Always Too Soon
This often heart-wrenching collection of voices should provide the type of textual “support group” formerly absent from the literature of grief.
— Library Journal
Losing one’s parents is a universal experience. Whether it happens suddenly or over a long period of time, whether it happens when one is younger or older, no other life passage is more profound. This intense loss presents a seismic shift in one’s perspective on life, career, and family.
Always Too Soon is a collection of intimate interviews about coping with this loss and the journey traveled to move beyond it. Allison Gilbert, herself parentless by 31, powerfully lends voice to the private heartache, regrets, and even relief that accompany pain and healing.

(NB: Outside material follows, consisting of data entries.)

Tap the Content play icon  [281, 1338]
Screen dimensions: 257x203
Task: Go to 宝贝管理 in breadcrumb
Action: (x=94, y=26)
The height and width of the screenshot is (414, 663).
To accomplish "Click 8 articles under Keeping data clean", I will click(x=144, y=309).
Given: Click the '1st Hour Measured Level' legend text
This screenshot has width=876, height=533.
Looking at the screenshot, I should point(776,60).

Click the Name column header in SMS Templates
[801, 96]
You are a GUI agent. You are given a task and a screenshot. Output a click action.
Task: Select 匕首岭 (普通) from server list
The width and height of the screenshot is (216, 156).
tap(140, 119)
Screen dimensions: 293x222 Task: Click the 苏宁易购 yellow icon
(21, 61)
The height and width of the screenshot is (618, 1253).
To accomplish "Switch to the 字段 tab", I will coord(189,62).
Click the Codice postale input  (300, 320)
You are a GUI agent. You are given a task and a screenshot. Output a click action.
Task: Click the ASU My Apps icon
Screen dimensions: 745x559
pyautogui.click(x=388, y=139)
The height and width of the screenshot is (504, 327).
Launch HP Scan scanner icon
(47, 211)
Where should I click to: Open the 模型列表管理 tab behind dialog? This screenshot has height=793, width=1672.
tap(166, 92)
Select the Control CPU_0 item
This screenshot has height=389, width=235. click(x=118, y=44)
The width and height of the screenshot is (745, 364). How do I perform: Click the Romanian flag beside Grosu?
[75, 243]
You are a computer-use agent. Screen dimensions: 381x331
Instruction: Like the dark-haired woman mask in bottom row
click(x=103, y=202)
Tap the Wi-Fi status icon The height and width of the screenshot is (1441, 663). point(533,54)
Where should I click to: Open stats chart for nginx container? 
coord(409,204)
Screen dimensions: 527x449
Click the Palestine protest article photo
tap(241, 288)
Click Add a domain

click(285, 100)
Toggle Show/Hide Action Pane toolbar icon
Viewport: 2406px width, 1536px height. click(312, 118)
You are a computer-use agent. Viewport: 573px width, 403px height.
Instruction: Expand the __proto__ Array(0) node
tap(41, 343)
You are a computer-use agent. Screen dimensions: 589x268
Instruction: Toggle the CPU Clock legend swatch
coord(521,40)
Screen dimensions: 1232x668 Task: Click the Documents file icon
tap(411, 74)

This compelling collection features perspectives from well-known figures as well as the experiences of those who lost their parents to events we remember – the Oklahoma City bombing, the crash of TWA 800, and the September 11 terrorist attacks. Interviews include:
- Rosanna Arquette
- Yogi Berra
- Rosanne Cash
- Hope Edelman
- Barbara Ehrenreich
- Geraldine Ferraro
- Mariel Hemingway
- Ice-T
- Shelby Lynne
Reviews
The collected short memoirs are all quite moving… and will strike a chord with those who have lived through the deaths of one or both parents.
— Publishers Weekly (
read full review)
Heartbreaking and powerful.
— The Journal News
This book is a comfort to anyone who has ever lost a parent. In 2000, I lost my father, and two years later, I lost my mother. I was lucky to have them with me into my fifties. Others aren’t so fortunate, but all endure… Each story here eloquently captures the heart of loss. The lessons, forged from sorrow and eventual acceptance, are invaluable and intensely real.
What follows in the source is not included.